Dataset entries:
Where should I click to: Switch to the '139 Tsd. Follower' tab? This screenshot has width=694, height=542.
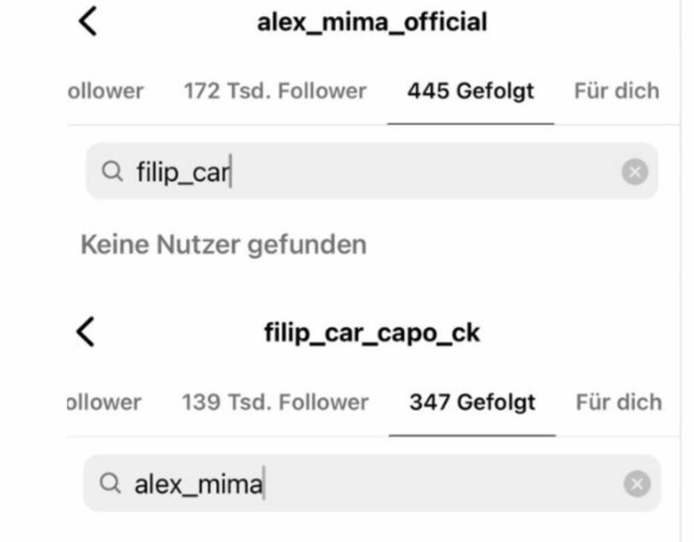coord(275,402)
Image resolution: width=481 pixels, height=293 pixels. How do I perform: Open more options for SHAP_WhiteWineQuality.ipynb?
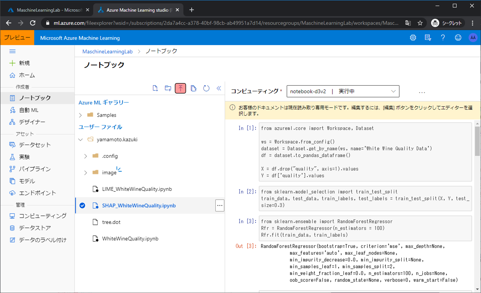tap(220, 205)
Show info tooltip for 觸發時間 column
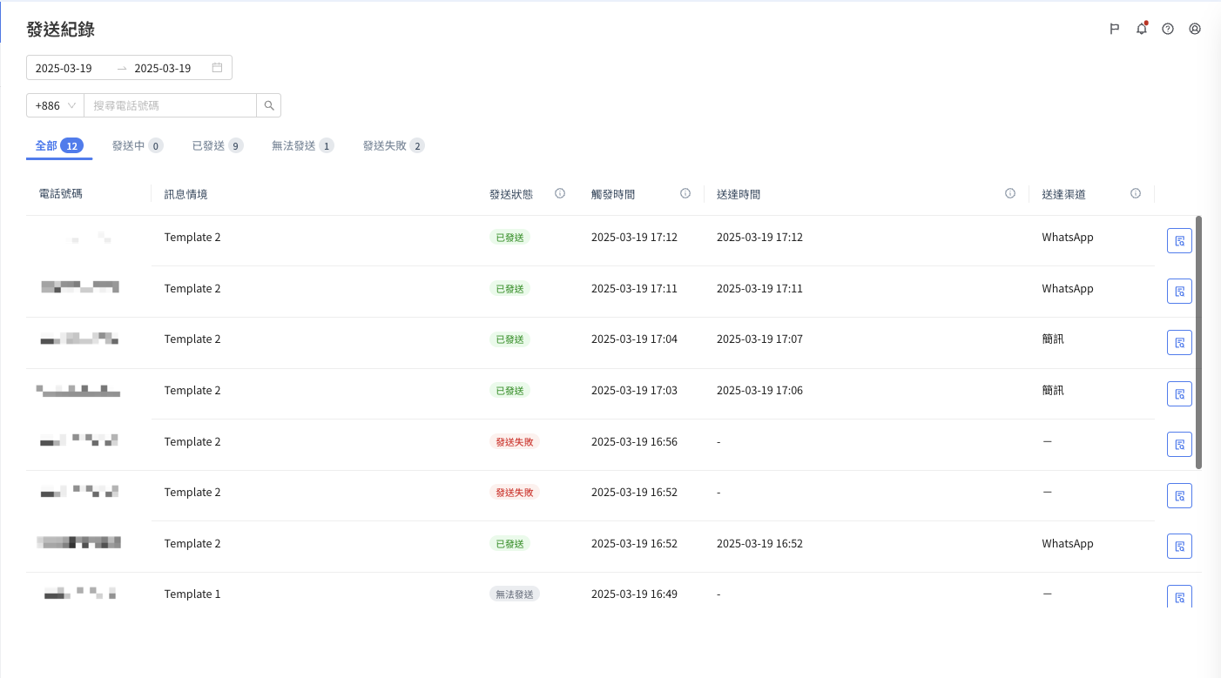Image resolution: width=1221 pixels, height=678 pixels. [685, 193]
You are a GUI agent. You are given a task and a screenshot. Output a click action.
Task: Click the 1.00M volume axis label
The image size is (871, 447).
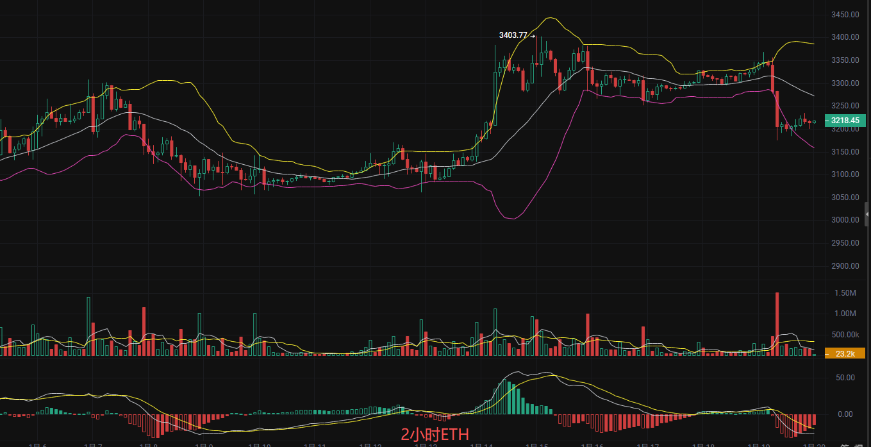click(845, 314)
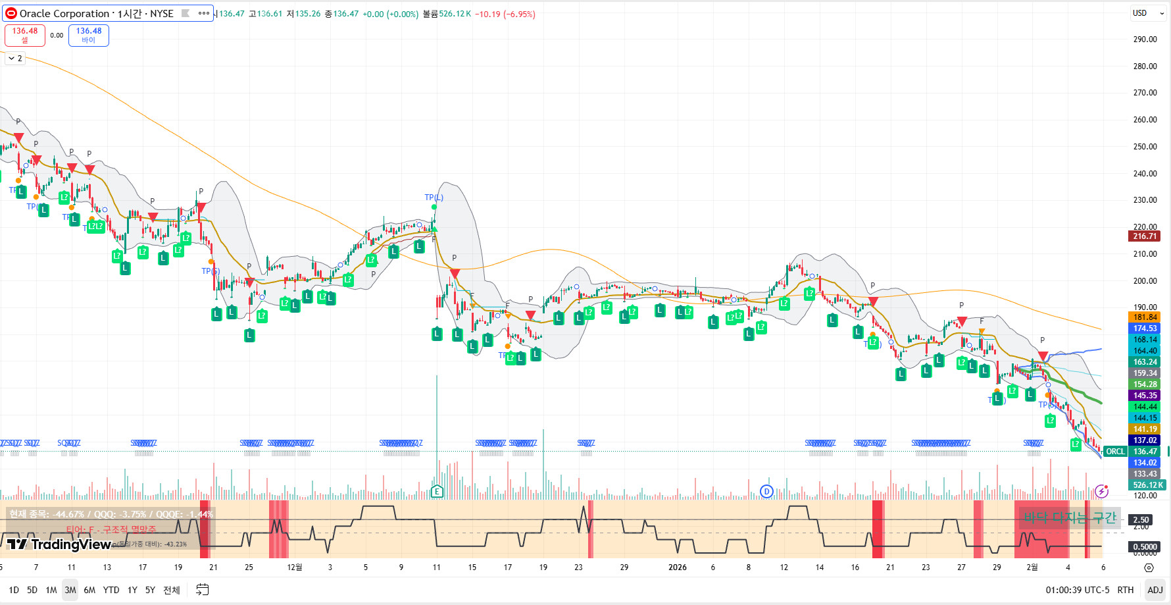This screenshot has height=605, width=1171.
Task: Click the Oracle logo in chart legend
Action: click(11, 13)
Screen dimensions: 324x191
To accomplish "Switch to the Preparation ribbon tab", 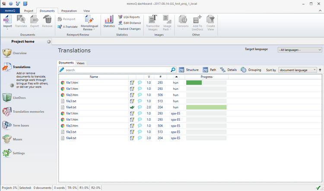I will [x=69, y=10].
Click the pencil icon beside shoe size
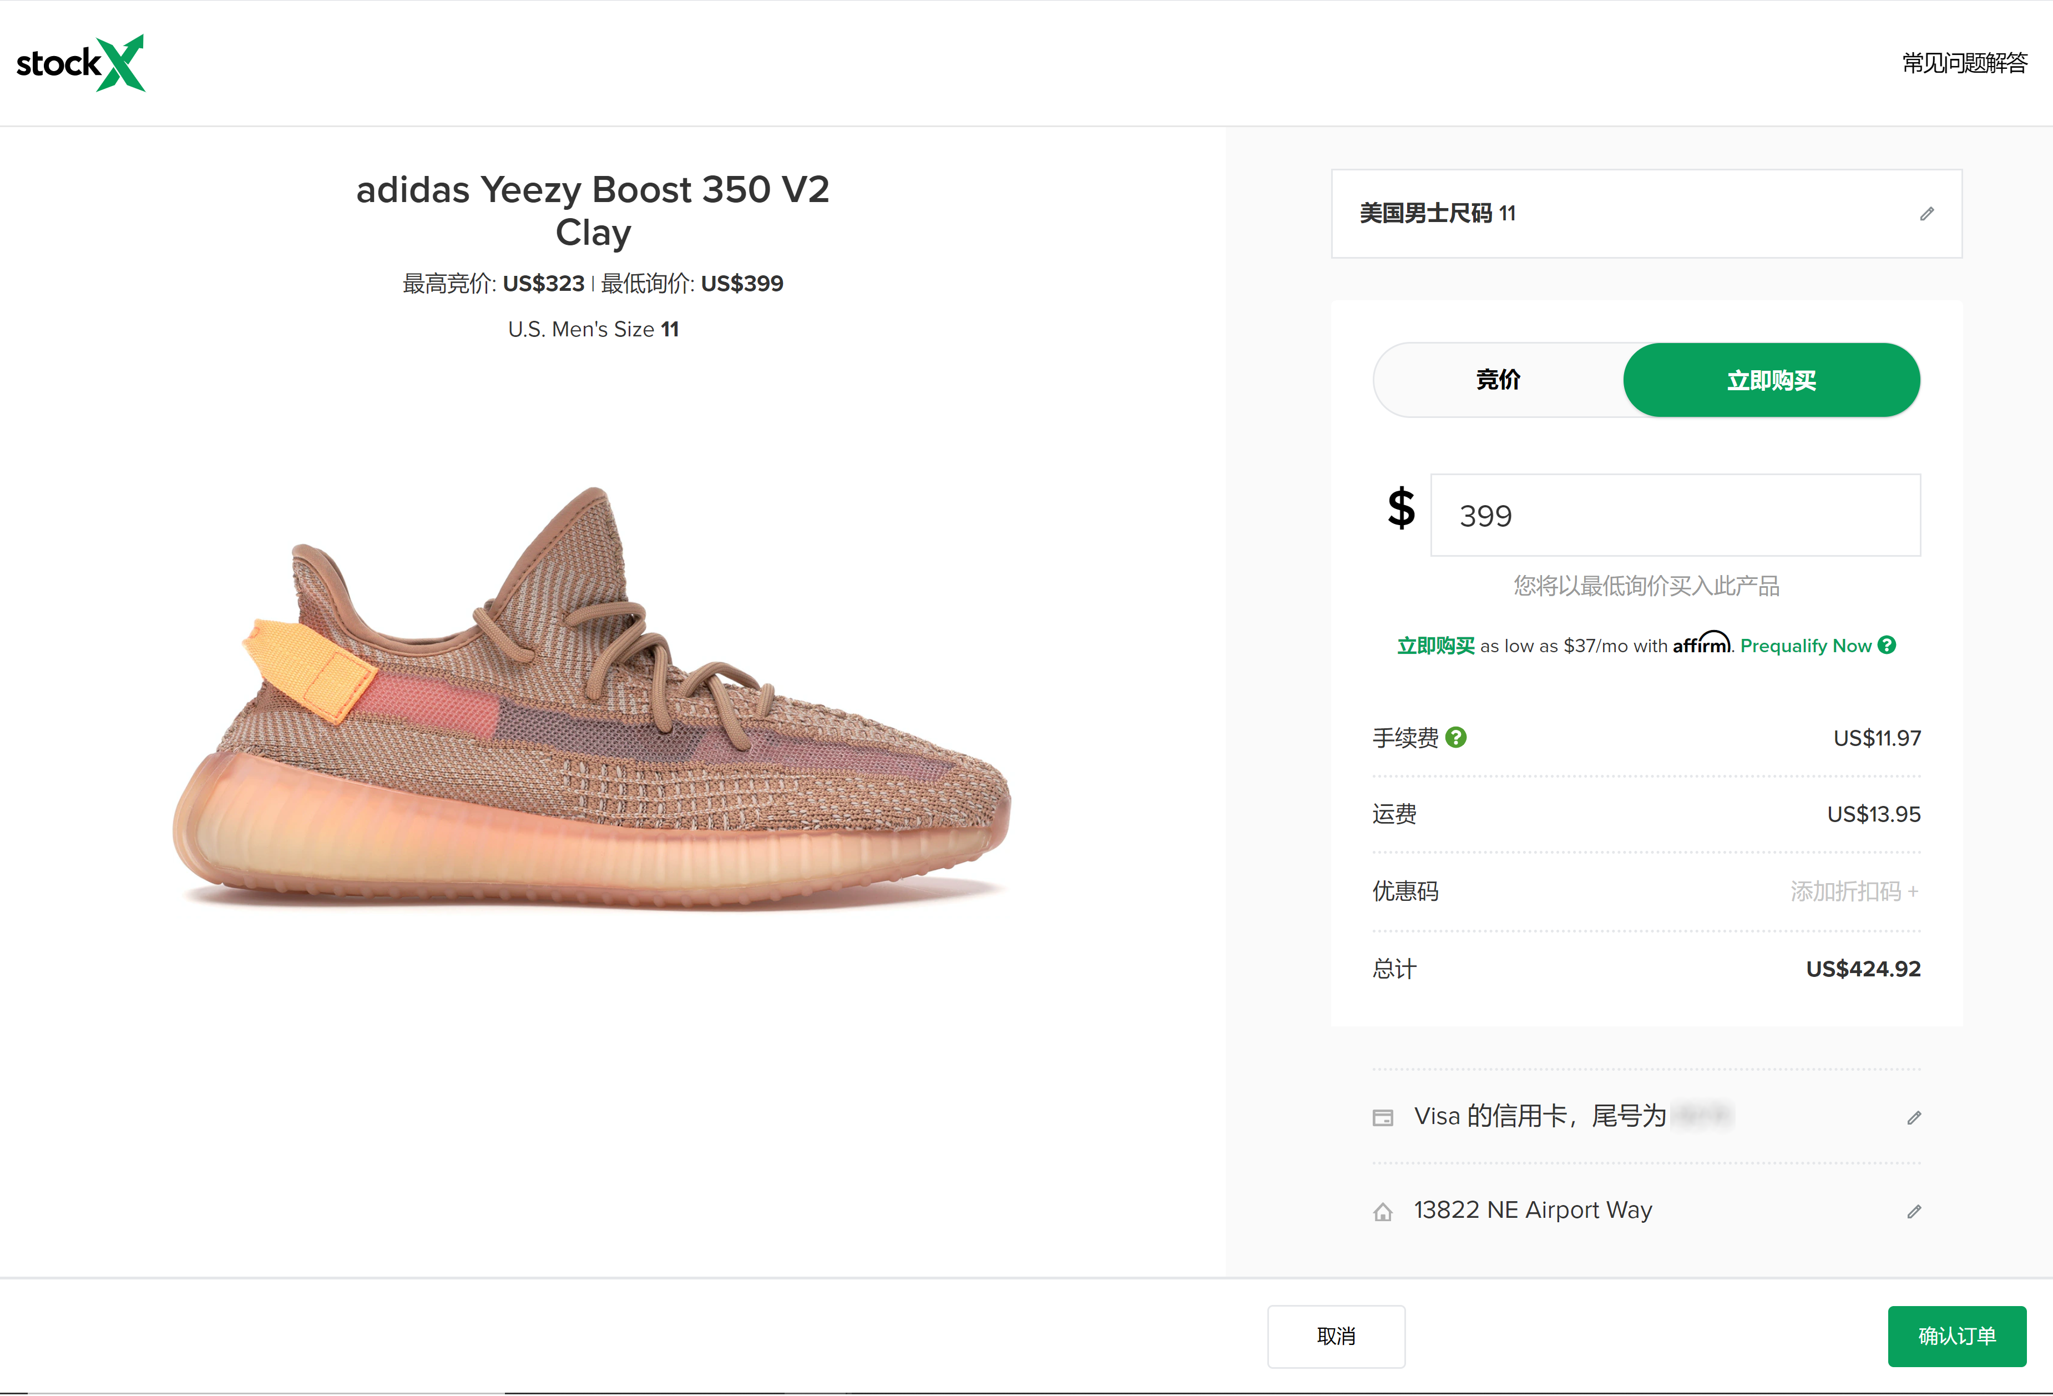 click(x=1927, y=214)
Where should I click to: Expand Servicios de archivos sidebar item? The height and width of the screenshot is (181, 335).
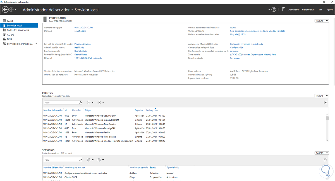pos(36,44)
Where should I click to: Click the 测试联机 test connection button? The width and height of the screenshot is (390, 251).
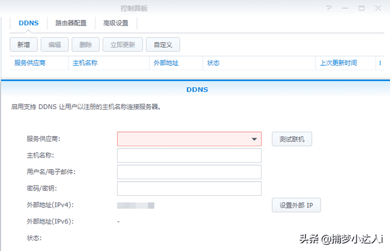tap(292, 139)
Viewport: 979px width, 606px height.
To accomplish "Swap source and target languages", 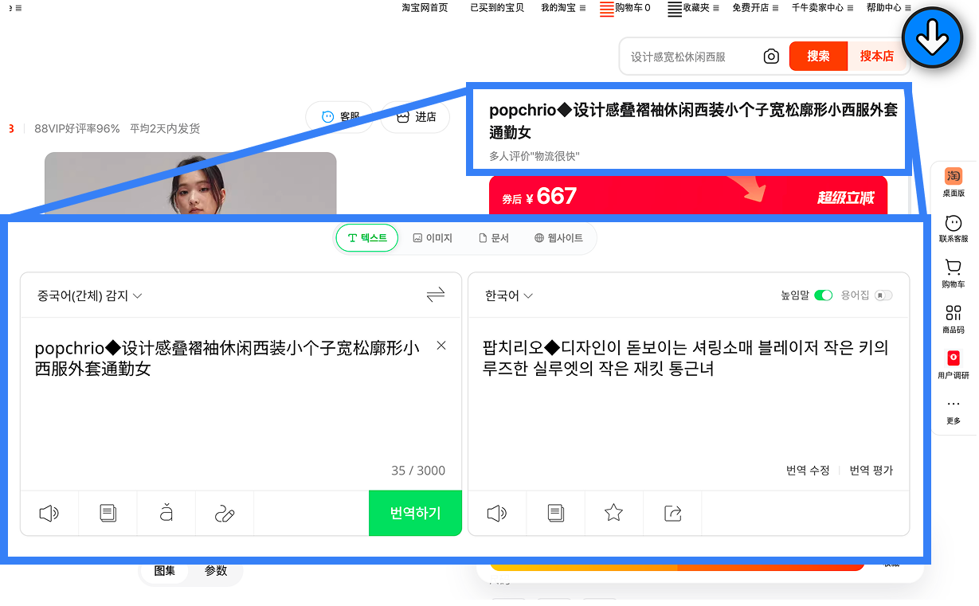I will click(x=435, y=294).
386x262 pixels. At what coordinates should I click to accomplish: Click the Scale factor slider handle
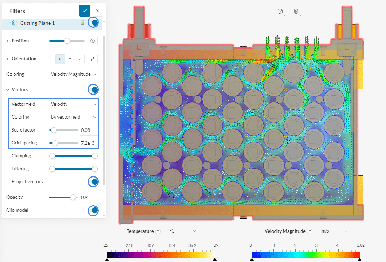53,130
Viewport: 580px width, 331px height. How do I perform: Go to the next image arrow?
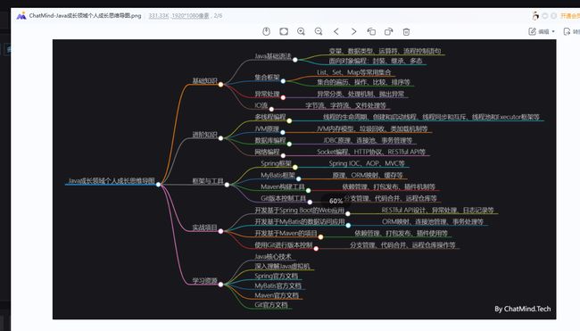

- **Task description**: From the entries, report each line that includes the word "Viewport".

- **Exercise result**:
Viewport: 979px width, 606px height.
Viewport: 580px width, 331px height. How do I perform: Go to the next image arrow?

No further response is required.